**TASK GOAL**
Reproduce the items starting at the line that contains "How do I perform: Click the zzgl." and ending at the line that contains "tap(701, 73)", changing "previous" to "next" and leaving everything else as it is.

(Excerpt from a dataset)
===

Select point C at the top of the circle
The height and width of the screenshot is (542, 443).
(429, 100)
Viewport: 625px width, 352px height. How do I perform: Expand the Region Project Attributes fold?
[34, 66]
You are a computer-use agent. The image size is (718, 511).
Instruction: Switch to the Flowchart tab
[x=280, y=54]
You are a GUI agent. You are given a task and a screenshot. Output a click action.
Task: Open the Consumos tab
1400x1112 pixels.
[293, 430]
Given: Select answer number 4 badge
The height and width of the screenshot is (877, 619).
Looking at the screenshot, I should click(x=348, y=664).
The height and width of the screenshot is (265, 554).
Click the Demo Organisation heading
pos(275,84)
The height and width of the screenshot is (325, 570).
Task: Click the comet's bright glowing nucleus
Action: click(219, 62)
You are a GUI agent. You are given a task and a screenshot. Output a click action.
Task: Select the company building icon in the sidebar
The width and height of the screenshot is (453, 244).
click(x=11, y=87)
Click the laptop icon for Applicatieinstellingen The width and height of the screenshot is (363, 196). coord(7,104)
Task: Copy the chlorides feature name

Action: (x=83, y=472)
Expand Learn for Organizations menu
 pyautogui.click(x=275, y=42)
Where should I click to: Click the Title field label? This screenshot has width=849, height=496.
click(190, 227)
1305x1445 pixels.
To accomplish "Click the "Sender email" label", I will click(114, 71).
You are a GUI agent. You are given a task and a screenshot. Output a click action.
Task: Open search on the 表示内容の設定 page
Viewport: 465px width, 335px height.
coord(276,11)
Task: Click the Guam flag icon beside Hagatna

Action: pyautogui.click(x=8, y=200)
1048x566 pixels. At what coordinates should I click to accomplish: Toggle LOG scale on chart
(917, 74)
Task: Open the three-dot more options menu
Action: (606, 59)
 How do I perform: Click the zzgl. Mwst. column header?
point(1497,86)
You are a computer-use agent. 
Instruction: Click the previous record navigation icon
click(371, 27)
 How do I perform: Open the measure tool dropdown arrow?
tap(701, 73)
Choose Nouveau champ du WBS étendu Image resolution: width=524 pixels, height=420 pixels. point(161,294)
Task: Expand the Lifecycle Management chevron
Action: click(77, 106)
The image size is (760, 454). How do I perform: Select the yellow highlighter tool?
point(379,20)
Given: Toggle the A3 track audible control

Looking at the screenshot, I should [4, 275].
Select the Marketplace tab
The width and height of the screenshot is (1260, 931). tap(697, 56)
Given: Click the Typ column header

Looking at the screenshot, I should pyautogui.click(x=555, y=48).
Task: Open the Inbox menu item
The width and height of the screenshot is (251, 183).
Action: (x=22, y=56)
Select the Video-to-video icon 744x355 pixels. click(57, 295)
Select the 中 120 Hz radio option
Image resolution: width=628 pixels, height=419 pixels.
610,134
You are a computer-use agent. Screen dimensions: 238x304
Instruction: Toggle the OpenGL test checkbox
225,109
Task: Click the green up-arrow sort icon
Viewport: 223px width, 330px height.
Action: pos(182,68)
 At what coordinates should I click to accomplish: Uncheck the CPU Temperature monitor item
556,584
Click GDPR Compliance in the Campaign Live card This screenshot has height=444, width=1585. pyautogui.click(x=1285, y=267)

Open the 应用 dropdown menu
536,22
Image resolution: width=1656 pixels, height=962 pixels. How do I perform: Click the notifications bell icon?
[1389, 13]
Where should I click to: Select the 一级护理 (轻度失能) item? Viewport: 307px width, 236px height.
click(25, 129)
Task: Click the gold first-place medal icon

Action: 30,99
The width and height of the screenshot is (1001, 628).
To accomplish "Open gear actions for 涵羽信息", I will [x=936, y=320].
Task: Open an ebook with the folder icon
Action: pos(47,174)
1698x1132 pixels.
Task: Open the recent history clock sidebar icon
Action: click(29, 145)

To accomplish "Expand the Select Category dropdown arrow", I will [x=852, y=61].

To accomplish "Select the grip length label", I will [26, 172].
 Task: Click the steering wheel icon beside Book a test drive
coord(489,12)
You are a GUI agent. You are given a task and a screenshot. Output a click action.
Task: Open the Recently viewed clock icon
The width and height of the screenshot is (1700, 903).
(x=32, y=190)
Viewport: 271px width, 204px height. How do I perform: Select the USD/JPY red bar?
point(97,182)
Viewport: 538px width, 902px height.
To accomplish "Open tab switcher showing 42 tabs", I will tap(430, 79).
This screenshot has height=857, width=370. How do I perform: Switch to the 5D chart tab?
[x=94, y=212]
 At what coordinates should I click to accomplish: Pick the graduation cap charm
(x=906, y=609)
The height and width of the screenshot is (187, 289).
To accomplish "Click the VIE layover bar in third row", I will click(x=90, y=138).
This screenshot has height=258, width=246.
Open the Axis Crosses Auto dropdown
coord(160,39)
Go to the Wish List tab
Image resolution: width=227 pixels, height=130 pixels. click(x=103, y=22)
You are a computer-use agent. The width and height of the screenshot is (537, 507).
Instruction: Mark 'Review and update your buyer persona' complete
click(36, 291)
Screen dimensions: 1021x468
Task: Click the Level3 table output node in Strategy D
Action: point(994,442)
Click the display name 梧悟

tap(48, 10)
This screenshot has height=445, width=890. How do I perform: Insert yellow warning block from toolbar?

===

**ANSWER FOR THIS EXERCISE**
 How do I perform: Click the zzgl. Mwst. column header?
point(1497,86)
You are a computer-use agent. 
Instruction: Click the next record navigation icon
click(371, 27)
 How do I perform: Open the measure tool dropdown arrow?
tap(701, 73)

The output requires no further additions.